> _Exercise prompt_
When a line of the listing below has the string "pixels" in it, copy that line.

> _The input_
========

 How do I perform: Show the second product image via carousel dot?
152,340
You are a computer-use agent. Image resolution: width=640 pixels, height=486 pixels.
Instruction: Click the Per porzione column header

========

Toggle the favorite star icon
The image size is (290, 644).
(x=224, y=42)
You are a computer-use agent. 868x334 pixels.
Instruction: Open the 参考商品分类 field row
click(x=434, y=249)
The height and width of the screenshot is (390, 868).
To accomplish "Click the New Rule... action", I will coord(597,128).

========

> _Answer to this task_
You are a computer-use agent. Image resolution: width=640 pixels, height=486 pixels.
You are a computer-use agent. 868x334 pixels.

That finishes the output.